— Directions for this task —
Starting with the first line and ending with the last, transcribe the data exactly.

╭──

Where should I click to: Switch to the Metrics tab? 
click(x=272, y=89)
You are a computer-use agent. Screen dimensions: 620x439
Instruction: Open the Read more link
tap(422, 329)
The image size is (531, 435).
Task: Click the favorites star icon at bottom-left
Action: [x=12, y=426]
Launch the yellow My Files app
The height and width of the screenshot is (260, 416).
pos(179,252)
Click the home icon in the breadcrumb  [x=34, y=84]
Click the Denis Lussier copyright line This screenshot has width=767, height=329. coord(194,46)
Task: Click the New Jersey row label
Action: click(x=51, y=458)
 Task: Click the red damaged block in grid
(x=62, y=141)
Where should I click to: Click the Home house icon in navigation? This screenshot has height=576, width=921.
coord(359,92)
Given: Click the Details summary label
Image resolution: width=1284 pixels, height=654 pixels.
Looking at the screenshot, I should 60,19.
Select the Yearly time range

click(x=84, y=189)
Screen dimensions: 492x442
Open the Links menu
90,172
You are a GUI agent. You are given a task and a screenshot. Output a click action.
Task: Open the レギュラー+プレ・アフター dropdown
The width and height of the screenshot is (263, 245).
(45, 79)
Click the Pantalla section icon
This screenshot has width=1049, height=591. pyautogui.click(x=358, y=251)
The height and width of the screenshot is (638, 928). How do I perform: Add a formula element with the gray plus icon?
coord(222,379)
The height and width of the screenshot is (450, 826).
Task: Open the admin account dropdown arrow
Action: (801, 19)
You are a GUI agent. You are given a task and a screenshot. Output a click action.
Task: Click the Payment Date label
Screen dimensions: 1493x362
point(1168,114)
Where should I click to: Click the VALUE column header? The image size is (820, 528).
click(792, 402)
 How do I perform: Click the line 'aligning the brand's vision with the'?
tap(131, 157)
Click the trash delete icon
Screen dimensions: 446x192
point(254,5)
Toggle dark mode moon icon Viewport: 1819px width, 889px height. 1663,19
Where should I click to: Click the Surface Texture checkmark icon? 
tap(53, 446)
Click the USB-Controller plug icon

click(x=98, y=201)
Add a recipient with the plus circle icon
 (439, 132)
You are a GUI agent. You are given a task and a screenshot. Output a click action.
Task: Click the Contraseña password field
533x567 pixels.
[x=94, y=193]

╰──

— Response to the task —
Where should I click to: Switch to the Metrics tab? 
click(x=272, y=89)
You are a computer-use agent. Screen dimensions: 620x439
Instruction: Open the Read more link
tap(422, 329)
The image size is (531, 435).
Task: Click the favorites star icon at bottom-left
Action: [x=12, y=426]
Launch the yellow My Files app
The height and width of the screenshot is (260, 416).
pos(179,252)
Click the home icon in the breadcrumb  [x=34, y=84]
Click the Denis Lussier copyright line This screenshot has width=767, height=329. coord(194,46)
Task: Click the New Jersey row label
Action: click(x=51, y=458)
 Task: Click the red damaged block in grid
(x=62, y=141)
Where should I click to: Click the Home house icon in navigation? This screenshot has height=576, width=921.
coord(359,92)
Given: Click the Details summary label
Image resolution: width=1284 pixels, height=654 pixels.
Looking at the screenshot, I should 60,19.
Select the Yearly time range

click(x=84, y=189)
Screen dimensions: 492x442
Open the Links menu
90,172
You are a GUI agent. You are given a task and a screenshot. Output a click action.
Task: Open the レギュラー+プレ・アフター dropdown
The width and height of the screenshot is (263, 245).
(45, 79)
Click the Pantalla section icon
This screenshot has width=1049, height=591. pyautogui.click(x=358, y=251)
The height and width of the screenshot is (638, 928). How do I perform: Add a formula element with the gray plus icon?
coord(222,379)
The height and width of the screenshot is (450, 826).
Task: Open the admin account dropdown arrow
Action: (801, 19)
You are a GUI agent. You are given a task and a screenshot. Output a click action.
Task: Click the Payment Date label
Screen dimensions: 1493x362
point(1168,114)
Where should I click to: Click the VALUE column header? The image size is (820, 528).
click(792, 402)
 How do I perform: Click the line 'aligning the brand's vision with the'?
tap(131, 157)
Click the trash delete icon
Screen dimensions: 446x192
point(254,5)
Toggle dark mode moon icon Viewport: 1819px width, 889px height. 1663,19
Where should I click to: Click the Surface Texture checkmark icon? 
tap(53, 446)
Click the USB-Controller plug icon

click(x=98, y=201)
Add a recipient with the plus circle icon
 (439, 132)
You are a GUI agent. You are given a task and a screenshot. Output a click action.
Task: Click the Contraseña password field
533x567 pixels.
[x=94, y=193]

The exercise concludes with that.